▸ **TASK TO COMPLETE**
Continue the passage below on destroyer escorts for the New York and Verdon convoys from the point where it ends.

QUOTED PASSAGE Block Start

4. In the case of the New York convoy the conditions which now exist are dangerous to an extent which forces an immediate change in methods. It is indisputable that our valuable storeships in these convoys should not be taken into the dangerous waters of the English Channel, as is now frequently done, but that they should be brought directly into a French port from the off shore destroyer rendezvous. I am in receipt today of a letter from the French Ministry of Marine which states that, at the recent discussion of the subject in London, the French Attache2 was informed that “whenever possible American destroyers from Brest will take these convoys from the destroyerrendezvous”. Inasmuch as these convoys arrive every eight days, and four days’ steaming on the part of the destroyers is required in the case of each convoy, it is manifest that the destroyers employed on these assignments are available for no other service except that they can escort to the westward such empty troop and store ships as are ready at the time of their sailing for the destroyers rendezvous.
5. I am convinced that we should take charge of the New York Convoys and should use our destroyers for this purpose in the manner suggested in the London conference.
6. I believe it to be necessary at the earliest possible moment to station the PANTHER at the mouth of the Gironde and to base the five coal burning destroyers on her at that port for the purpose of furnishing an adequate escort for our store ships in Verdon convoys. This should be done as soon as the PROMETHEUS arrives in BREST. This will leave, however, only four oil burning destroyers at Brest and, so far as now known, there is to be no considerable increase in this number. We are informed that, besides the NICHOLSON, another destroyer from Queenstown will be assigned to this force in the latter part of this month.

QUOTED PASSAGE Block End
STORED DATA Block Start

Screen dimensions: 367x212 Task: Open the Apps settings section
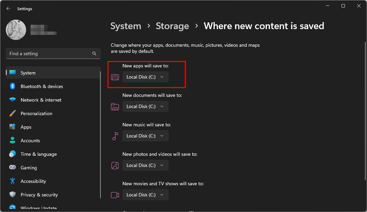(26, 127)
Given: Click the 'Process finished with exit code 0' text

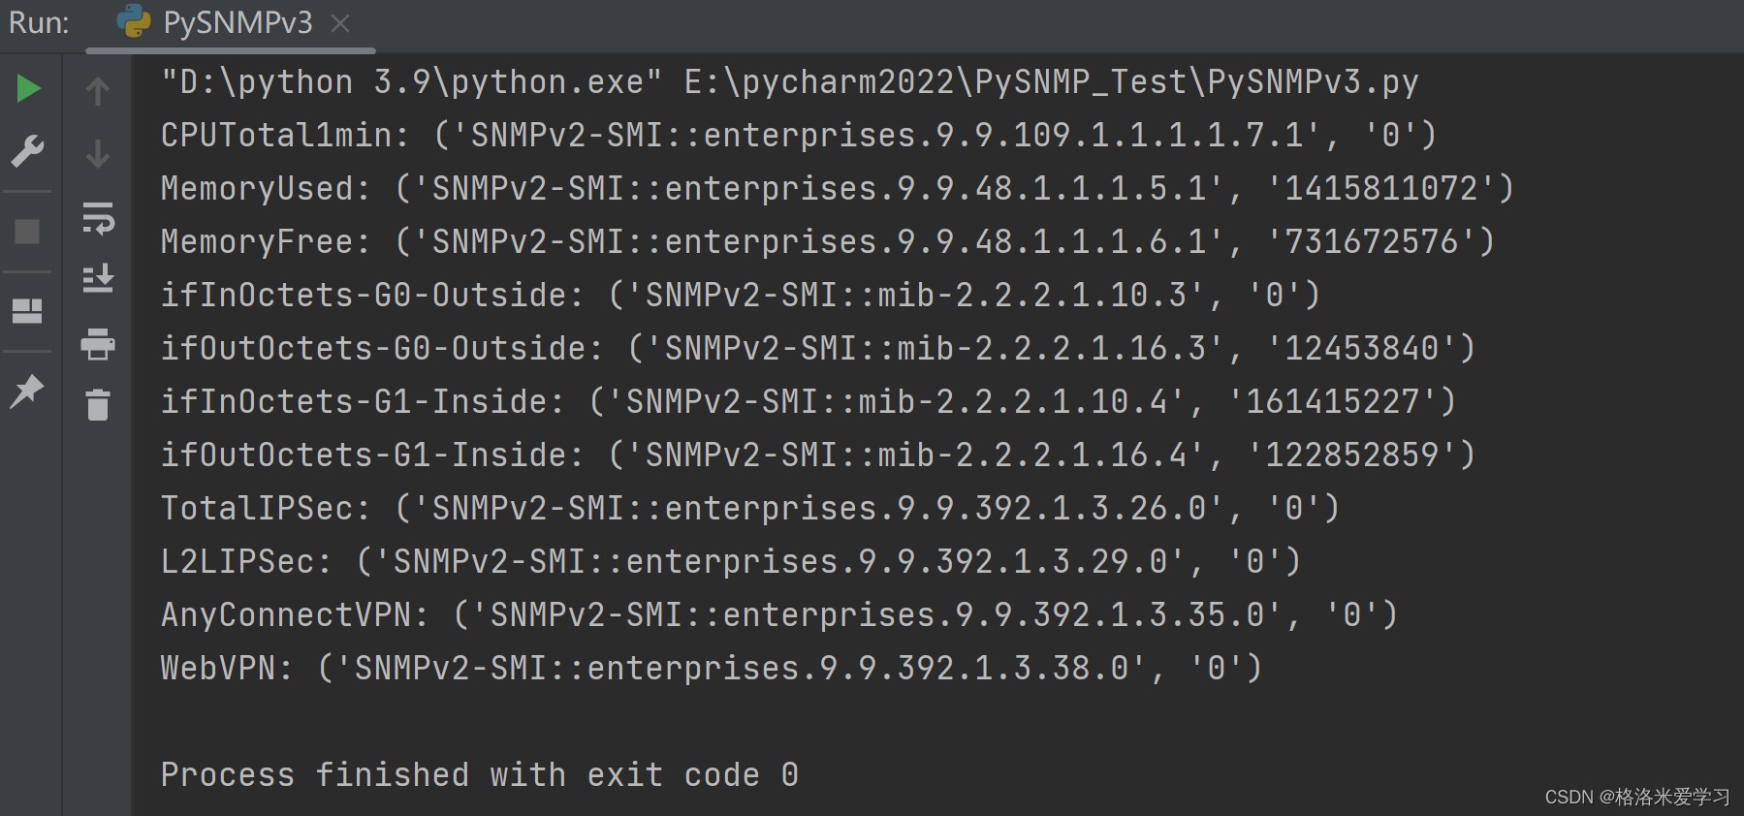Looking at the screenshot, I should (480, 775).
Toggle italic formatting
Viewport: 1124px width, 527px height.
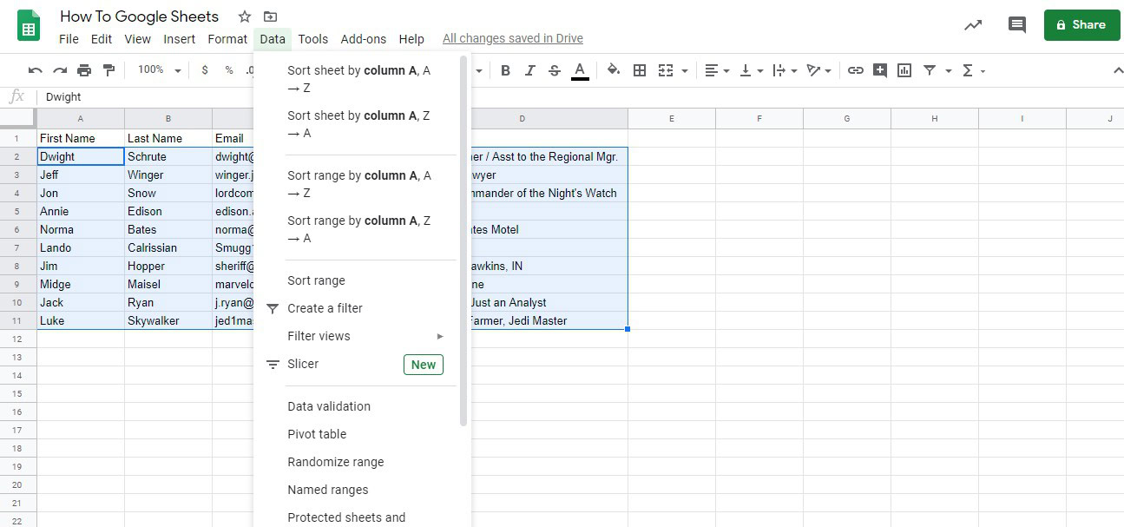529,70
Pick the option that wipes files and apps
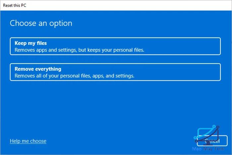Viewport: 232px width, 155px height. (x=115, y=72)
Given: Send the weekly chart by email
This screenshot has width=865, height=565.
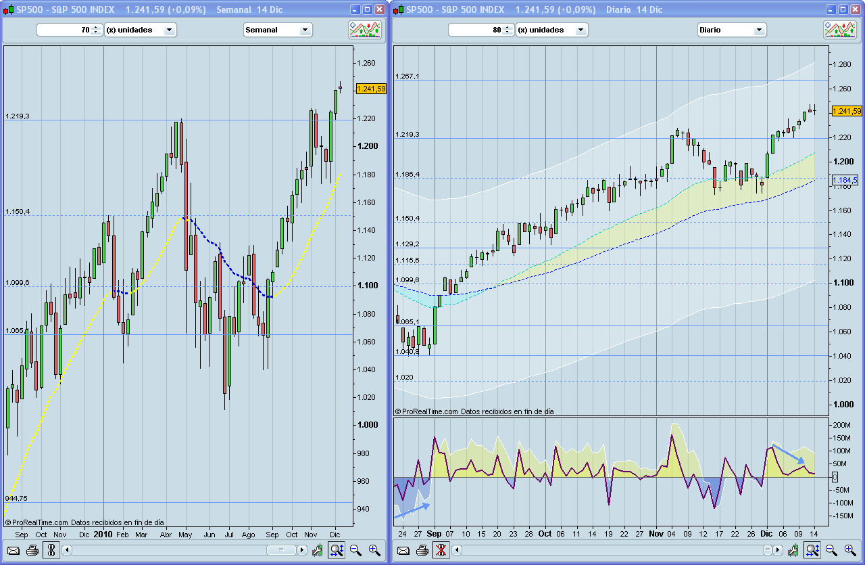Looking at the screenshot, I should click(13, 550).
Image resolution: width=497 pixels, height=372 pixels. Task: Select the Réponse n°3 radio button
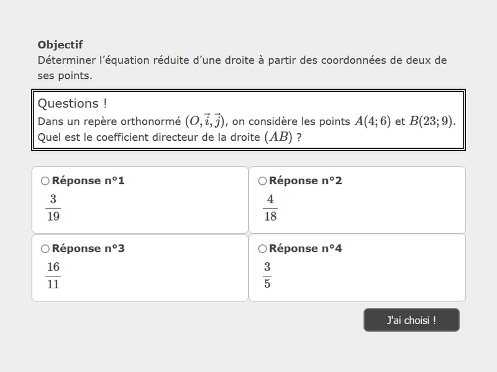coord(45,249)
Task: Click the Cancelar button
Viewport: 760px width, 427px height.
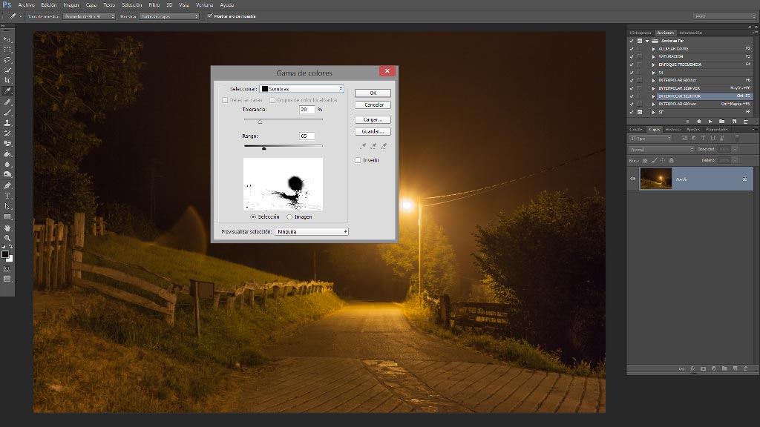Action: pos(373,105)
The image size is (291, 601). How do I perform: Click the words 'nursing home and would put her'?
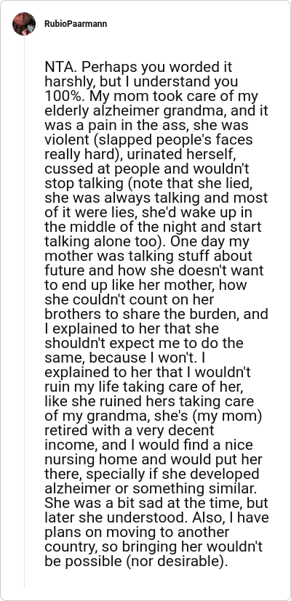coord(154,461)
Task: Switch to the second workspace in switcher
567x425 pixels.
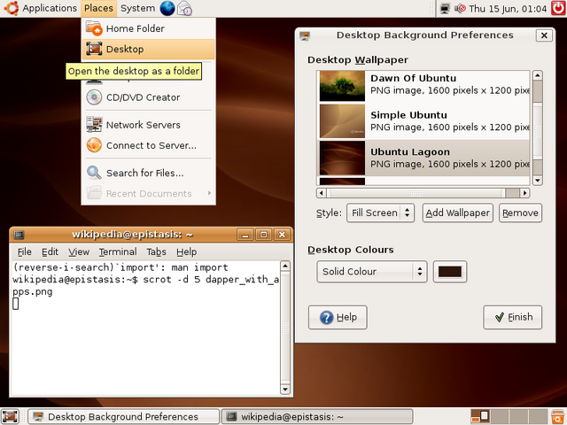Action: tap(500, 416)
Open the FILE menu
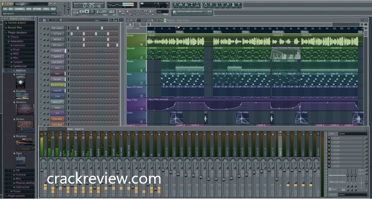Image resolution: width=372 pixels, height=199 pixels. 5,8
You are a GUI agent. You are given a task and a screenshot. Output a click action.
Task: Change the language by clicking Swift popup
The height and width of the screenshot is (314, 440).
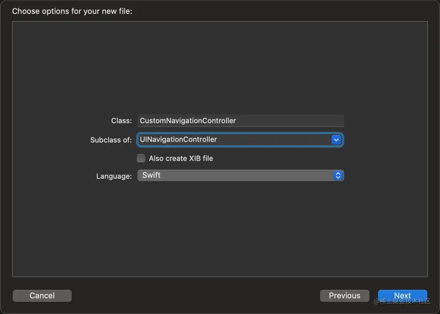pos(241,175)
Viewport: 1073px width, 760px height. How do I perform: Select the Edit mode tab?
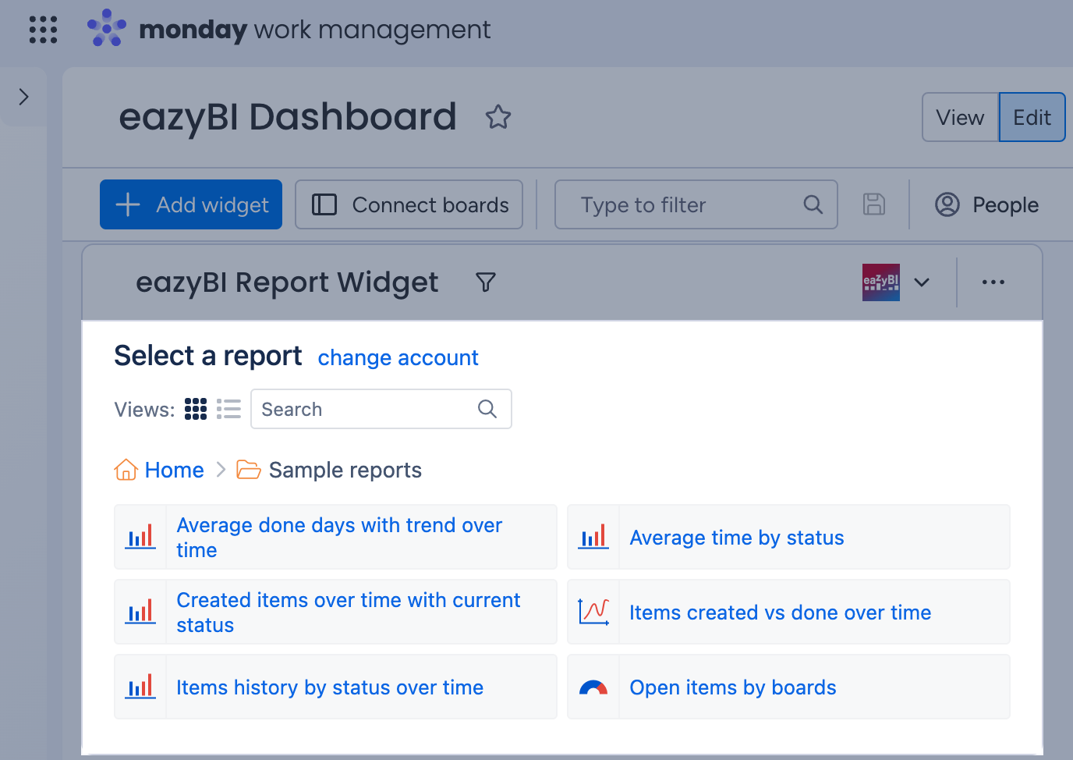coord(1032,117)
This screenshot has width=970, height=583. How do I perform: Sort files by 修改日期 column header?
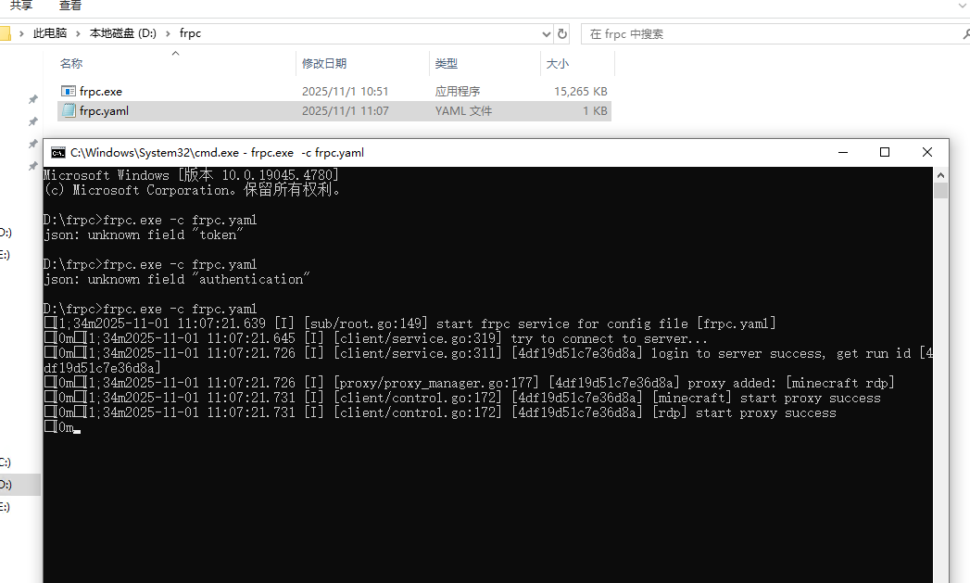click(324, 64)
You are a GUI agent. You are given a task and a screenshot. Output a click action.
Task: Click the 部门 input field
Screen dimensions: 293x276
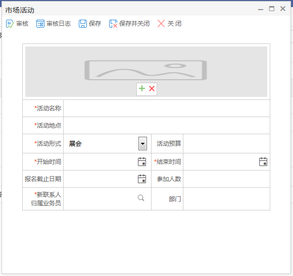226,199
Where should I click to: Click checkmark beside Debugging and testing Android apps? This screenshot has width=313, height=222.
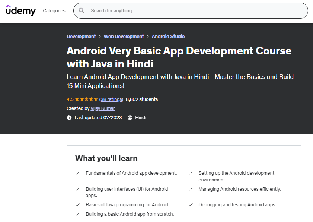(x=191, y=205)
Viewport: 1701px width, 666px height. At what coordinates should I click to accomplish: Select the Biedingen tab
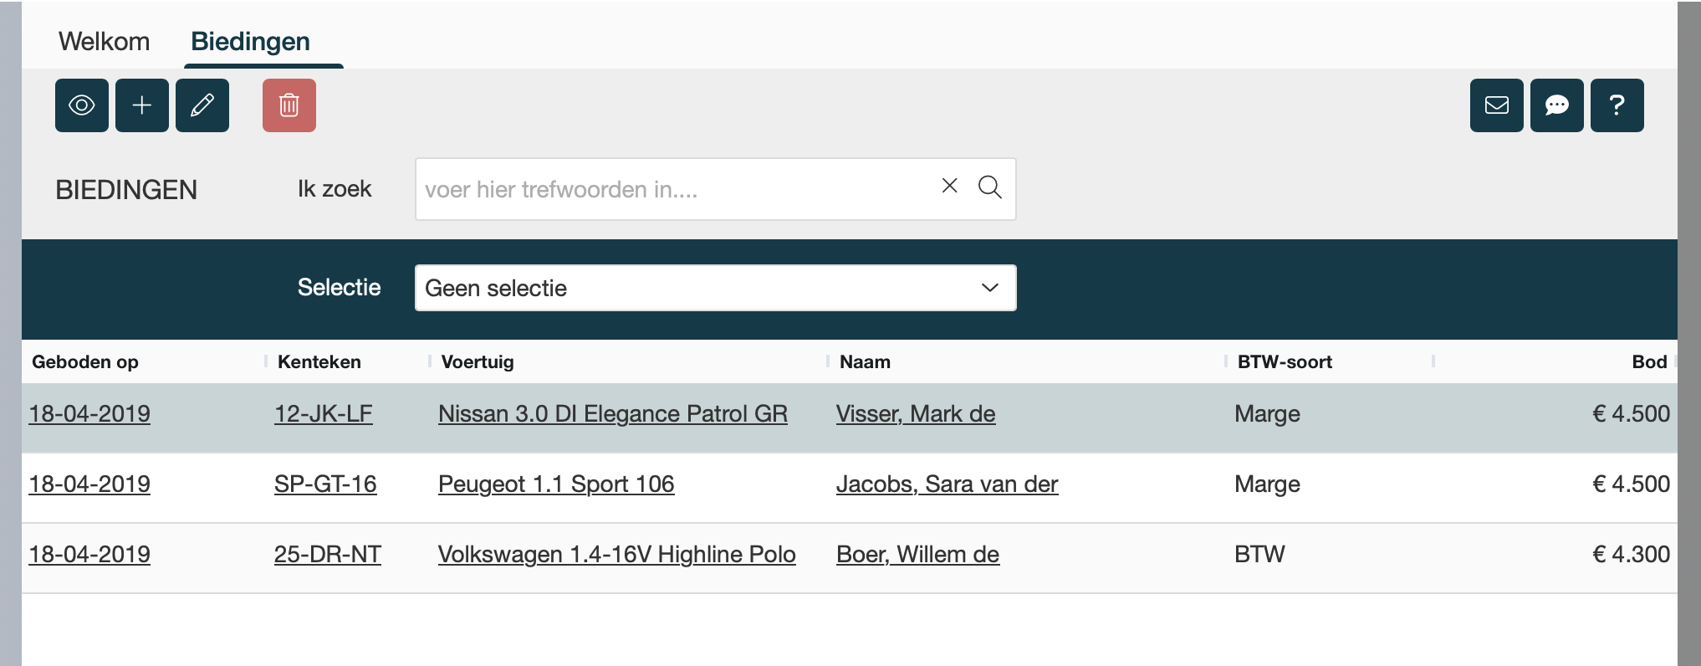[x=250, y=41]
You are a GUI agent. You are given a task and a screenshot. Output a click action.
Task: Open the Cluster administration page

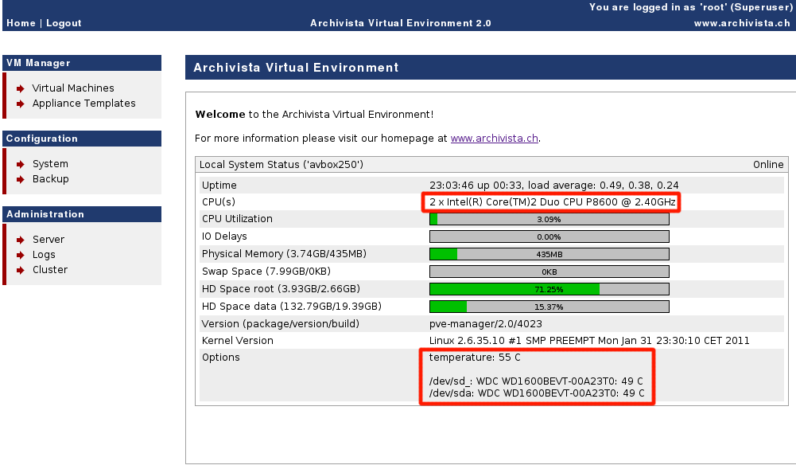pyautogui.click(x=50, y=270)
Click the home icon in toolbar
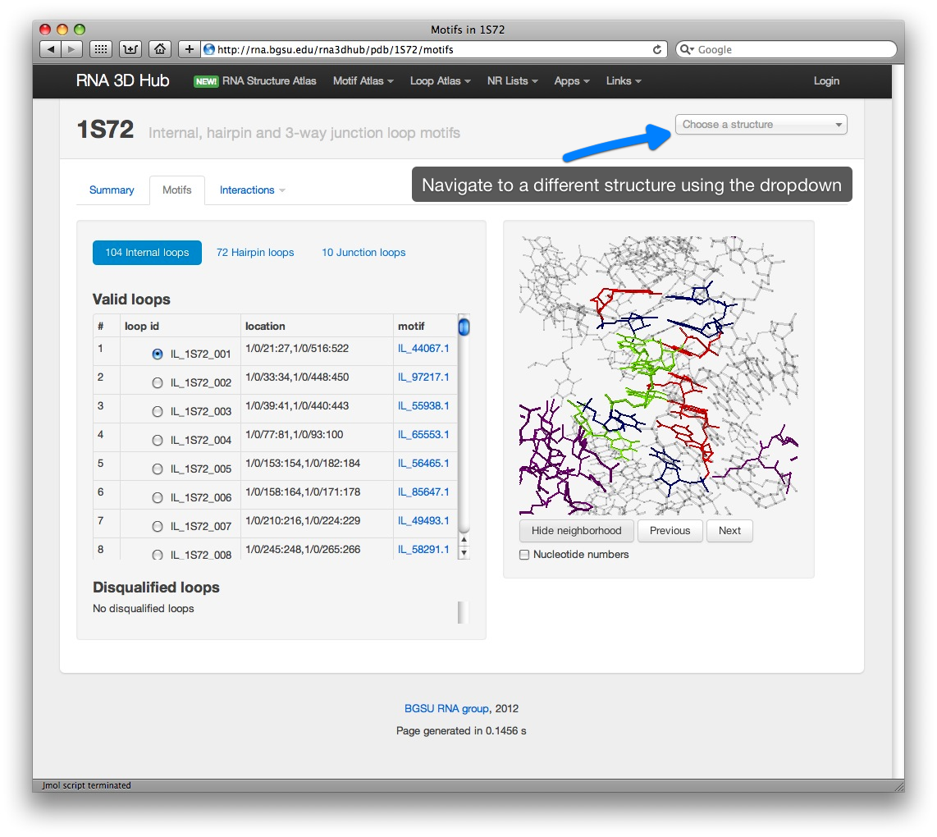Screen dimensions: 937x837 coord(160,49)
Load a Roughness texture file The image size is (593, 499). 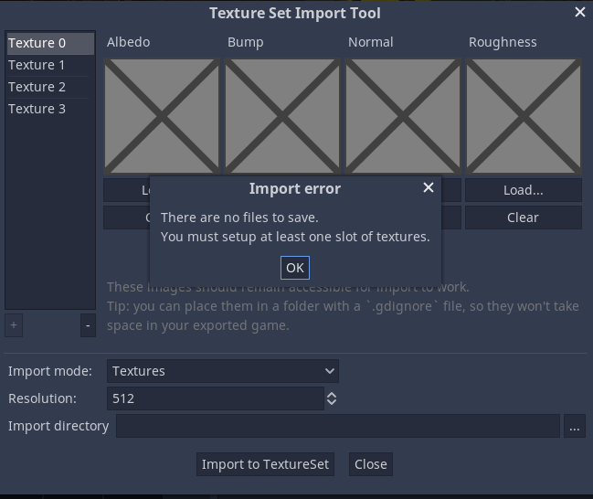click(x=524, y=190)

STORED DATA Block End

▸ **TASK OUTPUT**
7. I earnestly recommend to the Force Commander th
at<e> immediate necessity of increasing the forces based on France by two divisions of destroyers.3
Source Note: Cy, DNA, RG 45, Entry 517B. Identification numbers “509-2/10/18./p.2” appear in the upper-left corner of the second page.
Footnote 1: A river in southeastern France, not to be confused with the locality of Verdun in northeastern France, which was the site of one of World War I’s longest and bloodiest battles.
Footnote 2: Capt. Bernard de Blanpré.
Footnote 3: According to William N. Still, an authority on the U.S. Navy in World War I:
Sims promised to provide an adequate number of vessels, particularly destroyers. The Department, however, was slow in reinforcing Wilson’s force, and until late in 1918 those that arrived were second-rate, additional yachts and aged destroyers. Wilson did well despite his limited resources. Ships were torpedoed and sunk, but no transports with American troops aboard were lost en route to French ports. U.S. destroyers operating from Queenstown and British antisubmarine craft provided much of the escort until late 1918, when modern destroyers replaced or reinforced Wilson’s worn-out yachts operating from Brest...Wilson’s force made a significant contribution to the protection of troop transports. Still, Crisis at Sea: 55.